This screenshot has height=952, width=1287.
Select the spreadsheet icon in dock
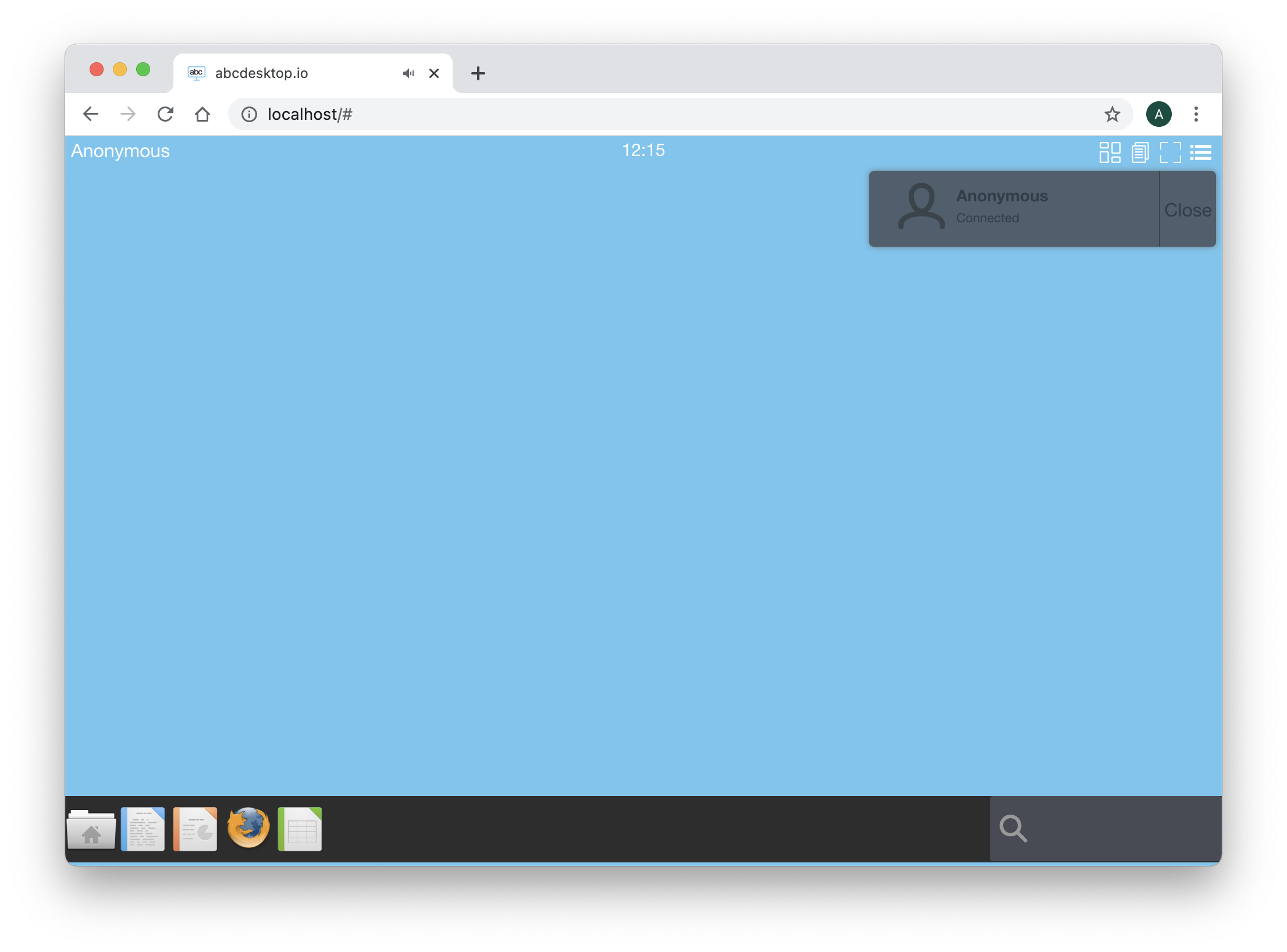[300, 828]
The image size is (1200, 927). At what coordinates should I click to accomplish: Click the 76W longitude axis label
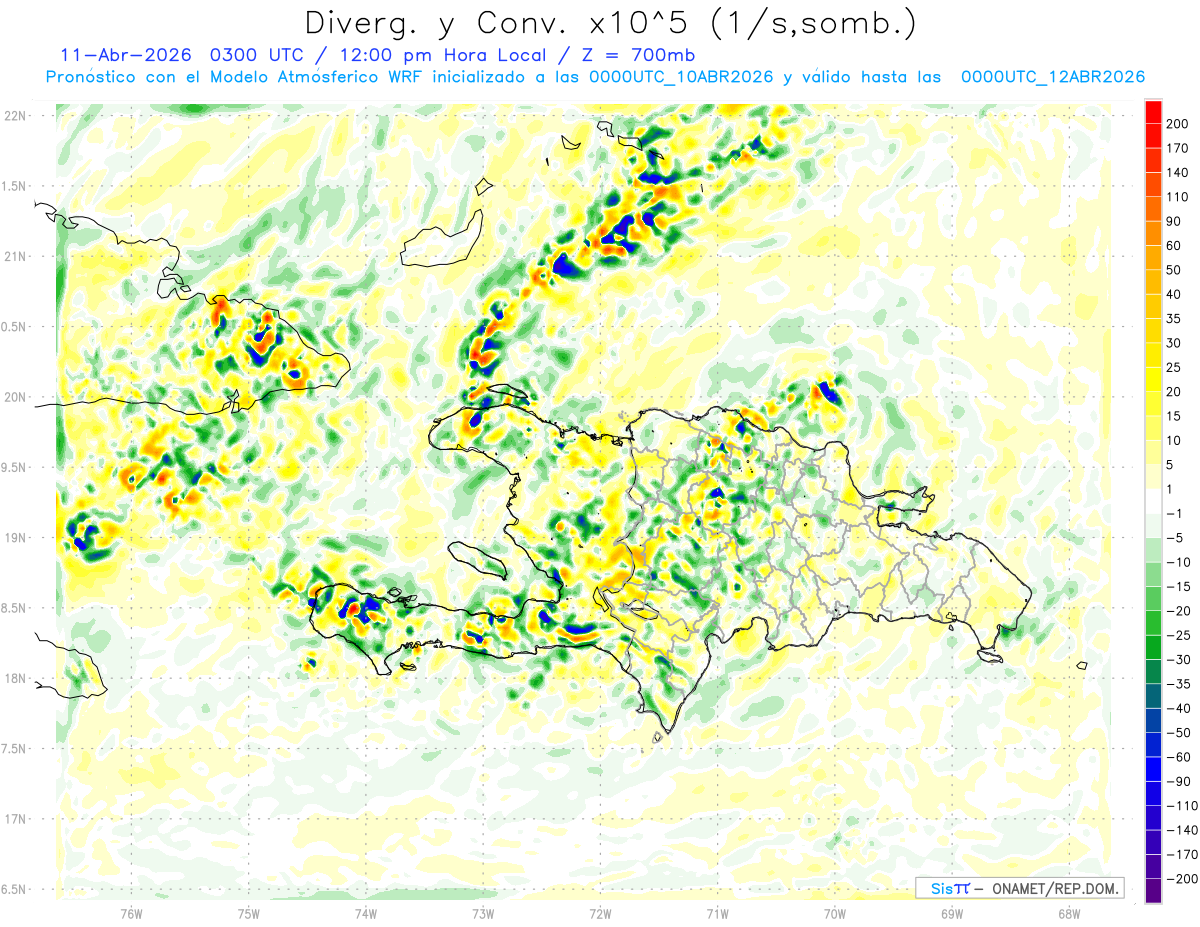click(131, 914)
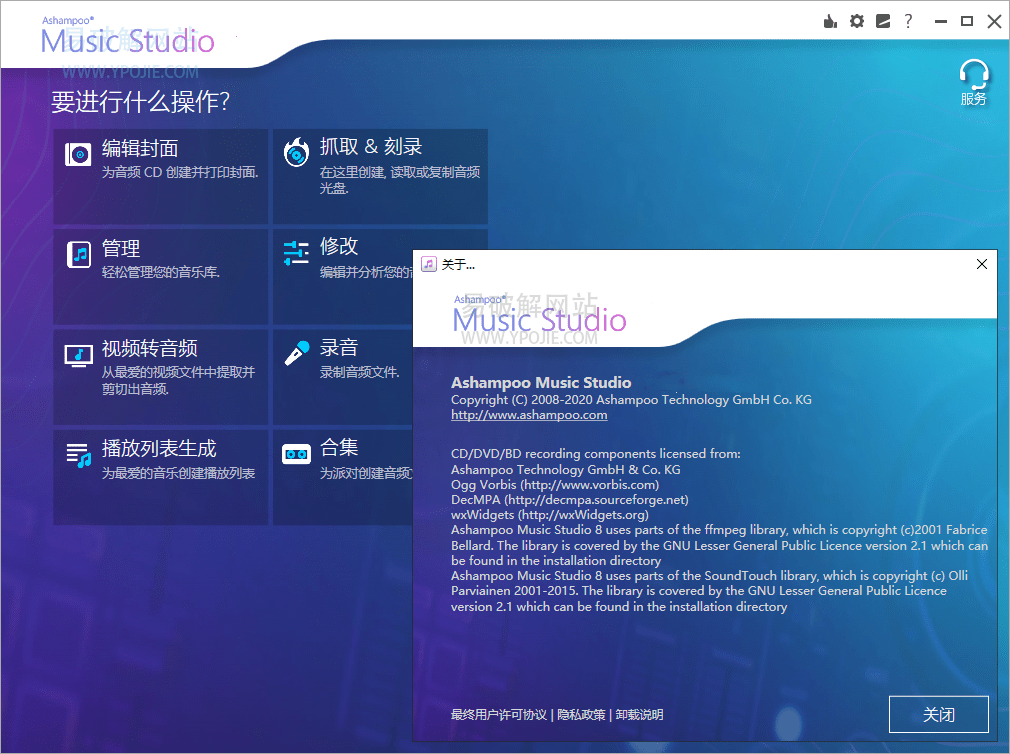Viewport: 1010px width, 754px height.
Task: Click the skin icon beside the gear
Action: click(x=882, y=21)
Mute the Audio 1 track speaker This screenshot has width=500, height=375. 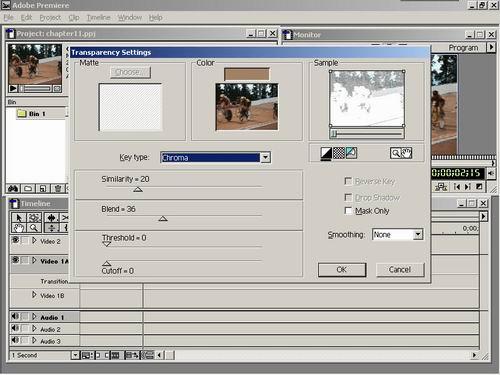15,316
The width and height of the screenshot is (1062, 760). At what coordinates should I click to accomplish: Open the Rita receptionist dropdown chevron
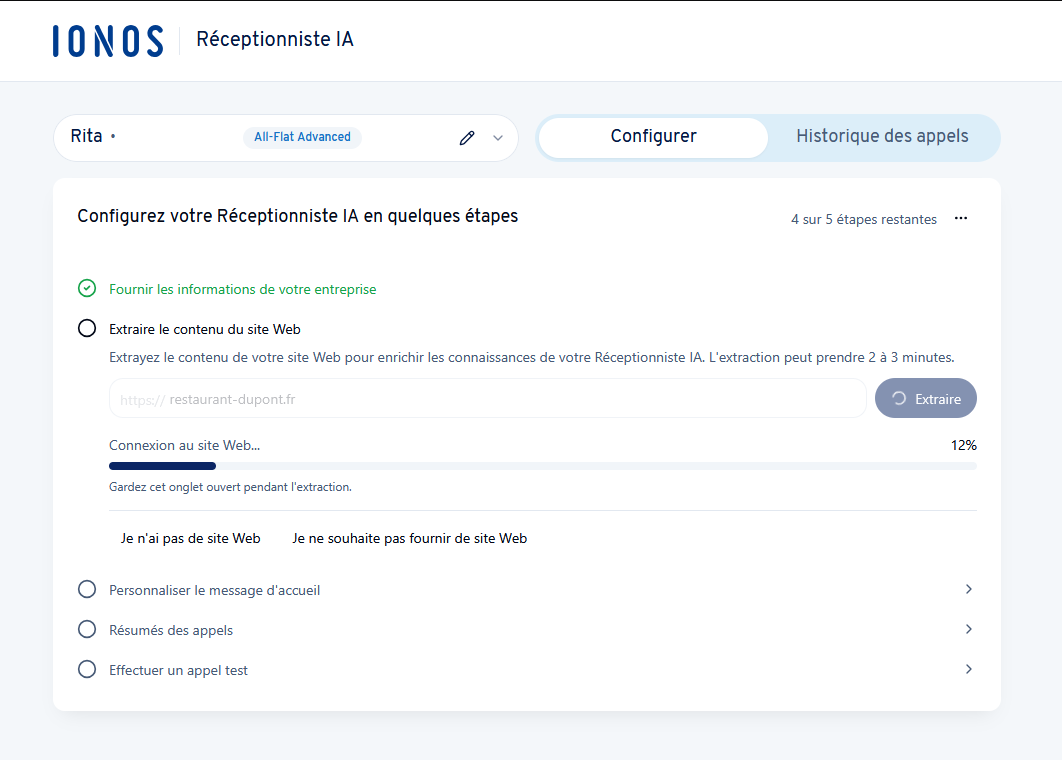pyautogui.click(x=498, y=138)
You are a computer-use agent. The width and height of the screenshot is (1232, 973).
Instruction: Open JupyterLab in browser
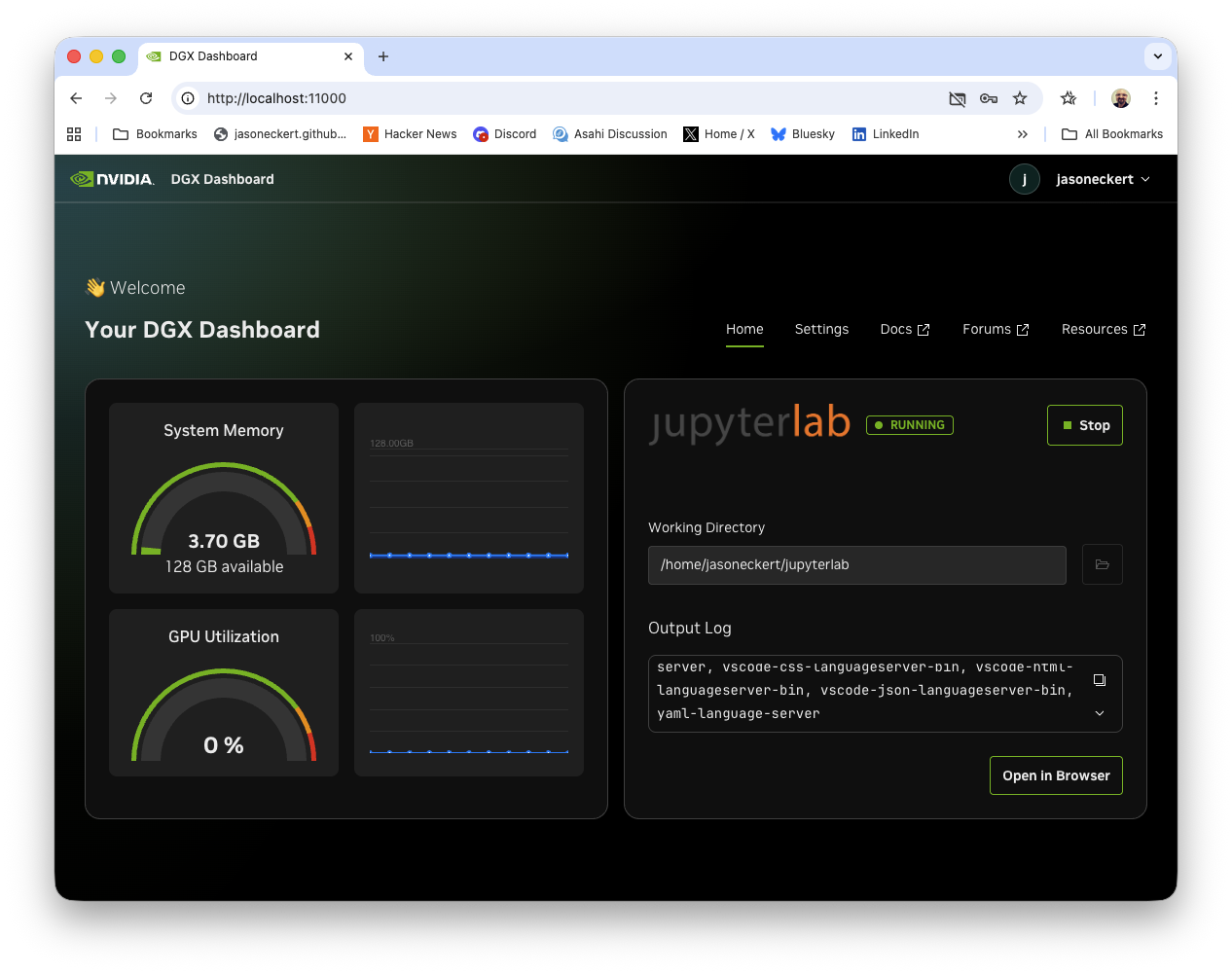[1056, 775]

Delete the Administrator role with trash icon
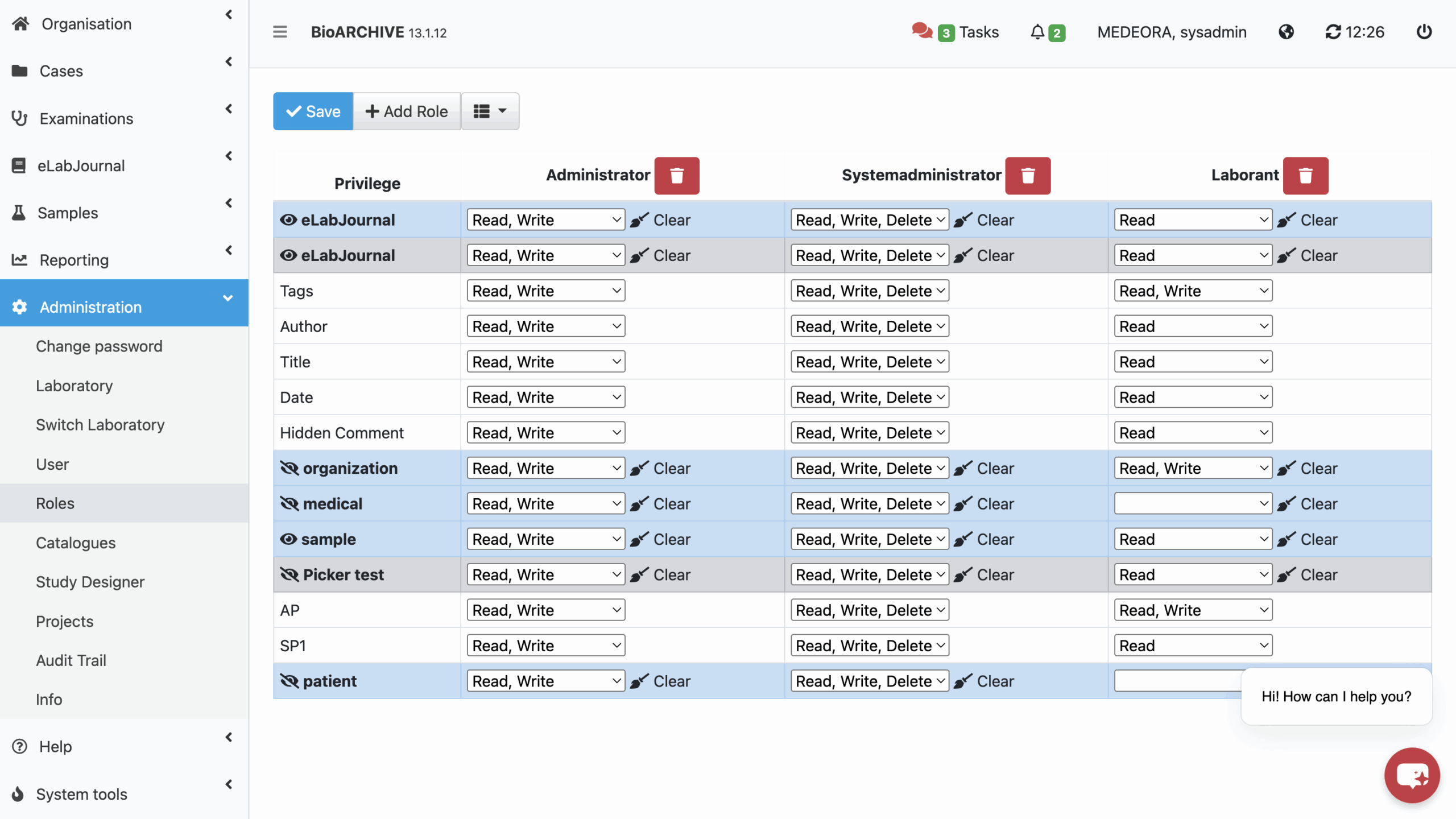676,176
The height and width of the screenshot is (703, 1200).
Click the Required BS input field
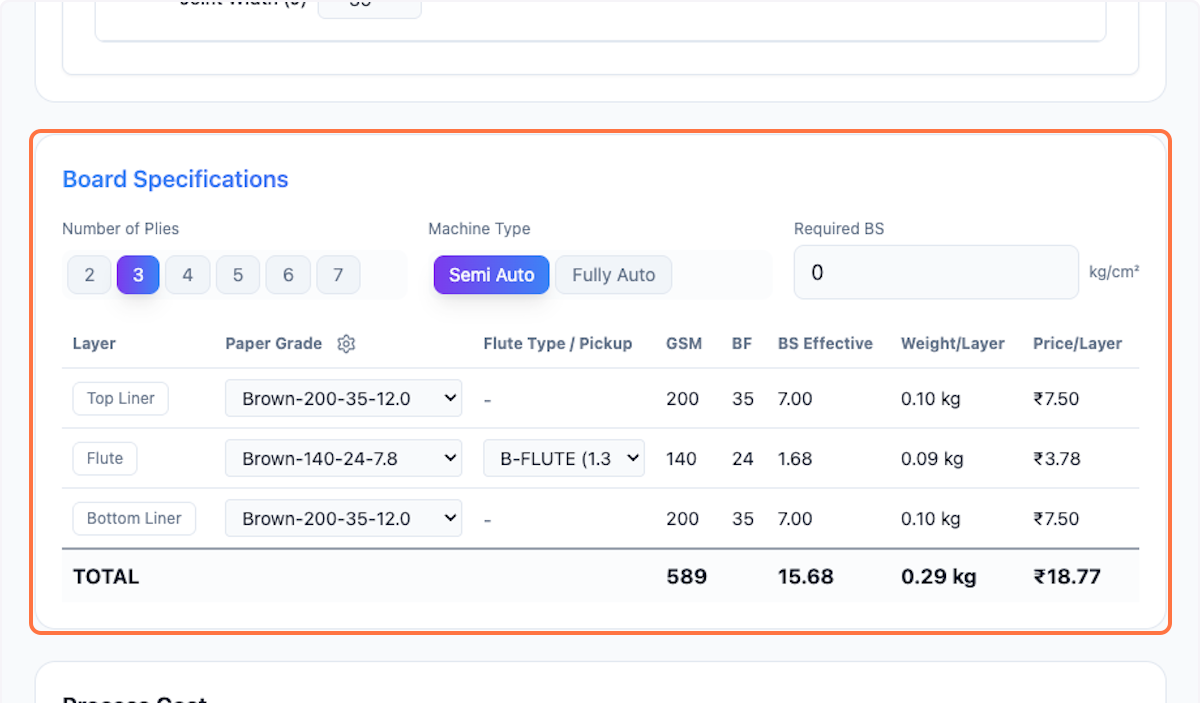pos(935,272)
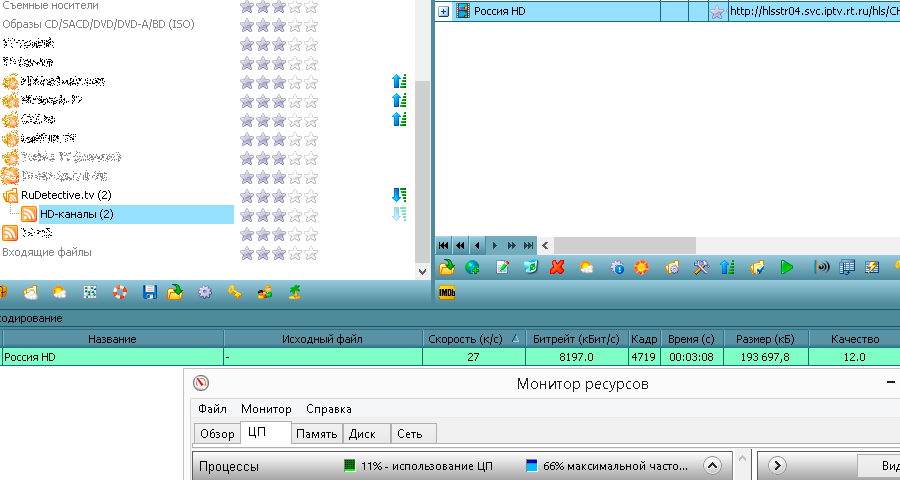Click the red X delete icon
900x480 pixels.
pyautogui.click(x=557, y=267)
_ _ _ _
# What the task asks
Render the data from the line containing "The height and" through the final line as a numbered list, omitting blank lines and leaving out the pictures.

# Response below
1. The height and width of the screenshot is (703, 1200).
2. Click the Required BS input field
3. pos(935,272)
4. Click the red X delete icon
5. 900x480 pixels.
6. pyautogui.click(x=557, y=267)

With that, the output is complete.